→ About this task
Please repeat exactly, and only, the lines from the one containing "Image resolution: width=639" through the end of the records below, with no pictures.

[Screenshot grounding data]
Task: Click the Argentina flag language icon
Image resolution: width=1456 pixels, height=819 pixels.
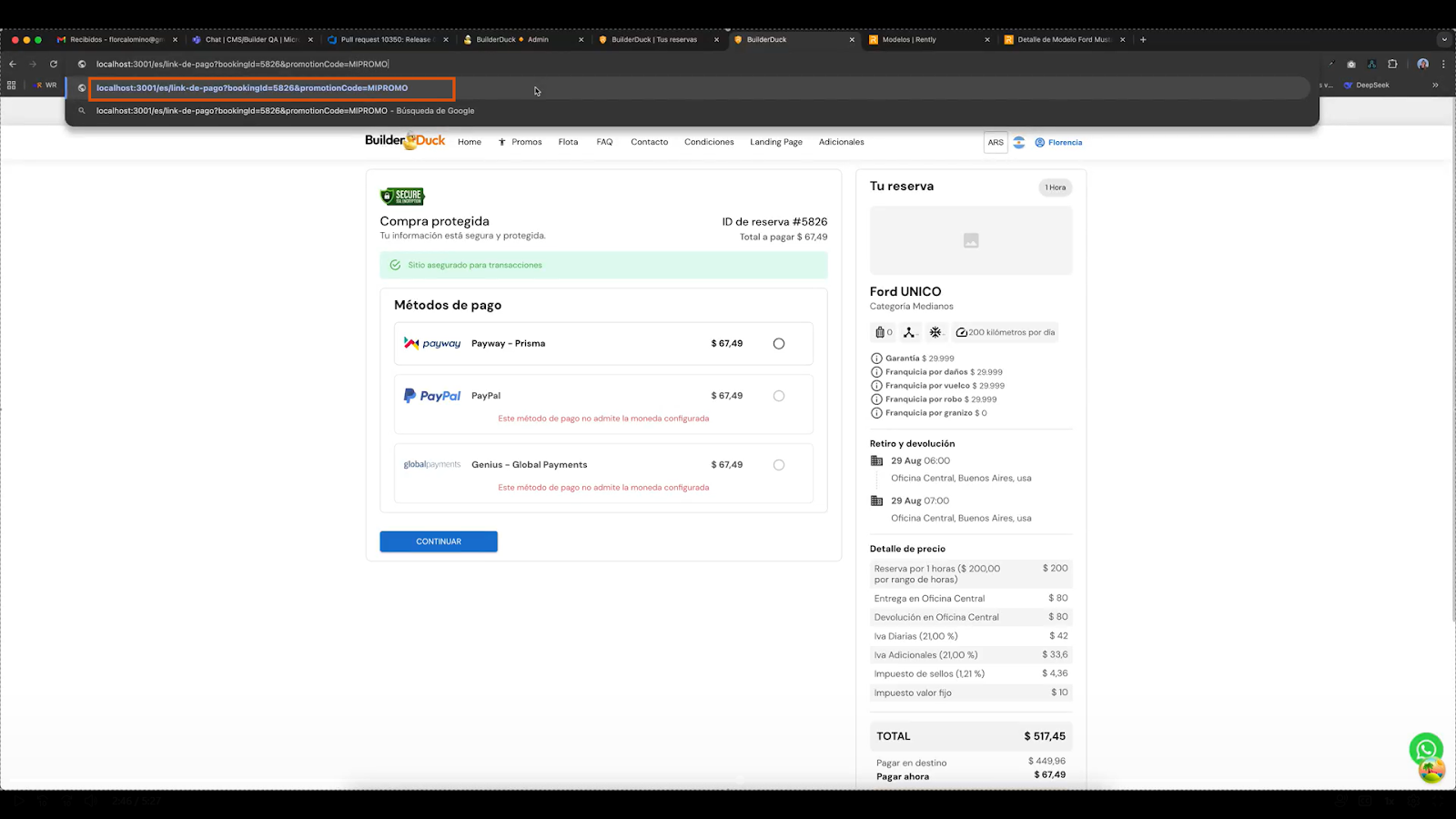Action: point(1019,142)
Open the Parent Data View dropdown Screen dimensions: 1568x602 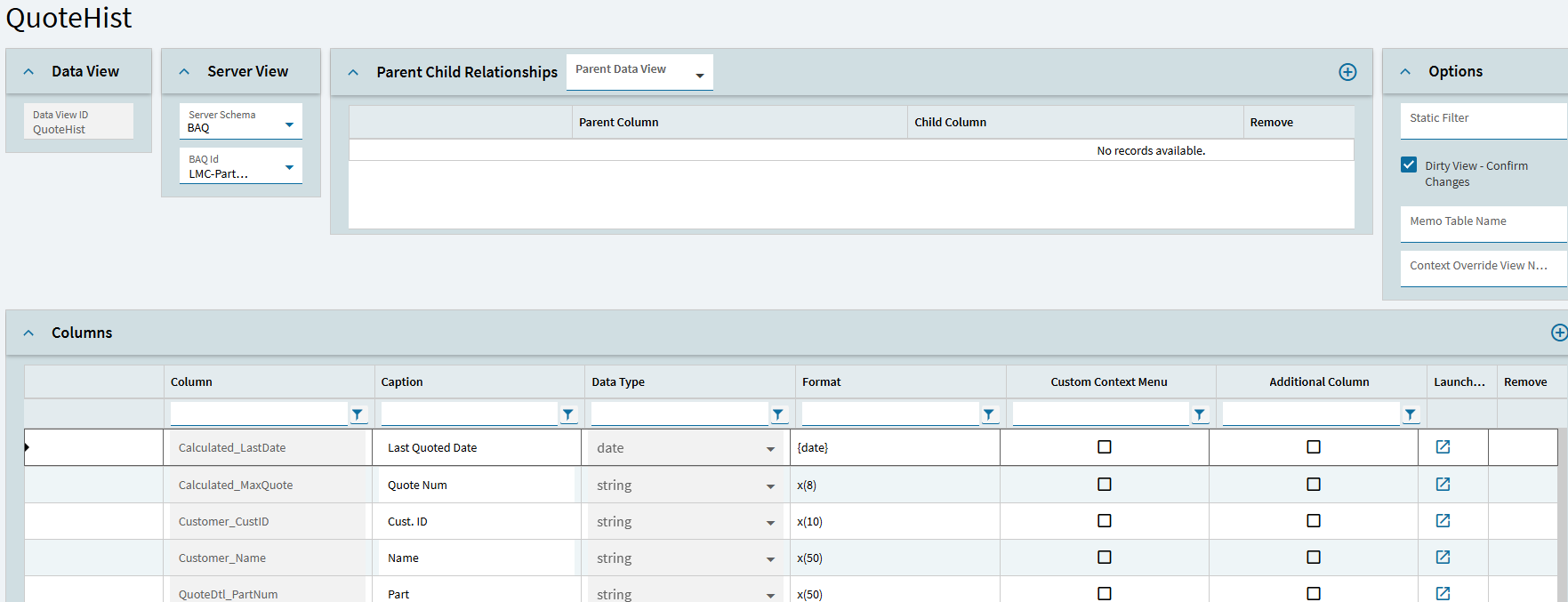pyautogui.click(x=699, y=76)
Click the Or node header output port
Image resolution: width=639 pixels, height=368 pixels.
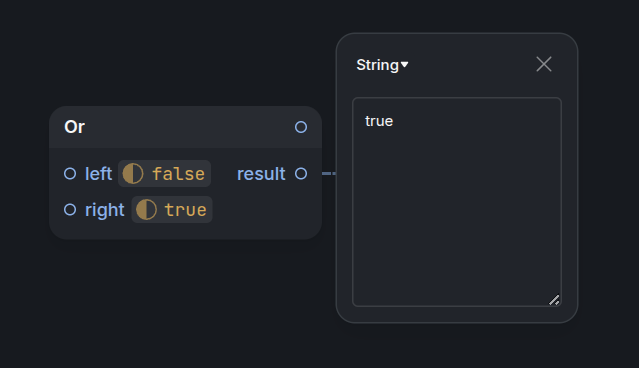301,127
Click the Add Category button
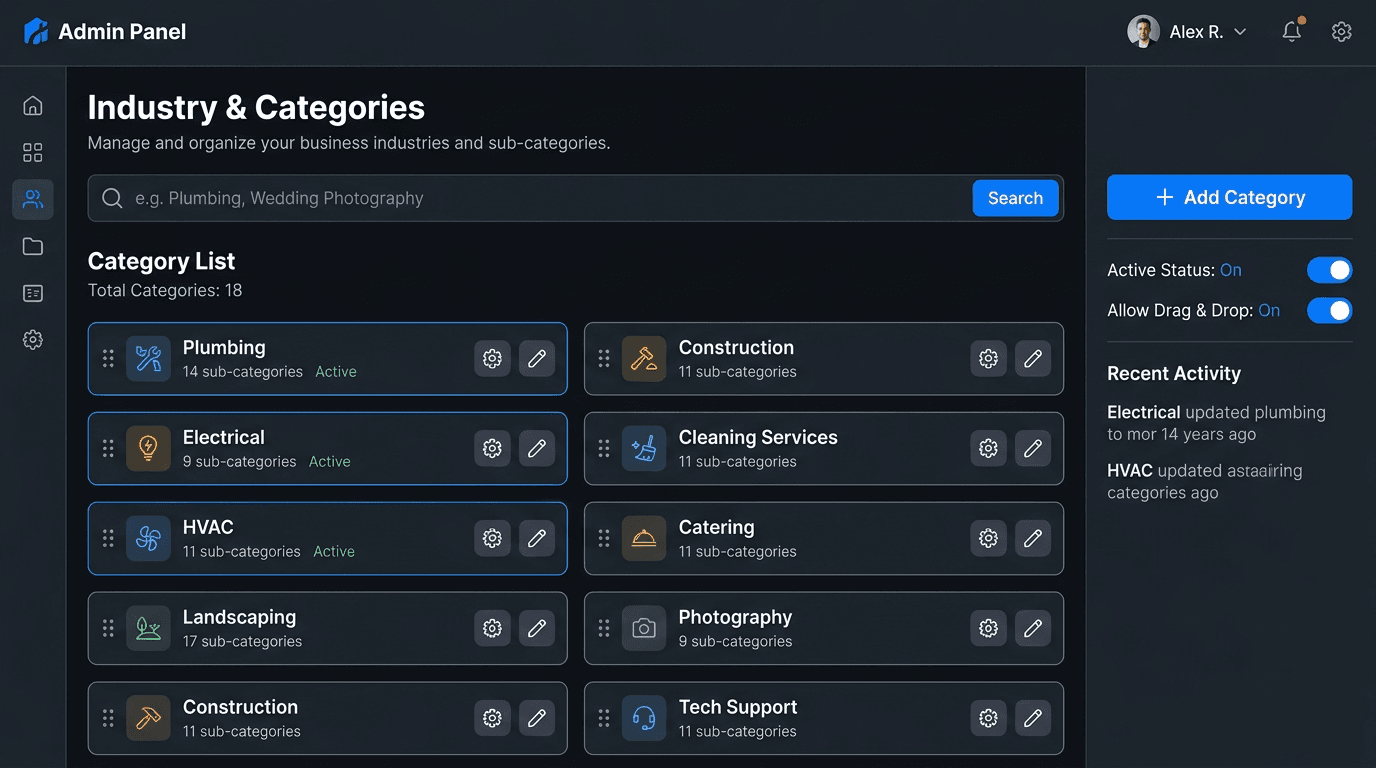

→ Response below
Image resolution: width=639 pixels, height=368 pixels.
301,127
Click the Add Category button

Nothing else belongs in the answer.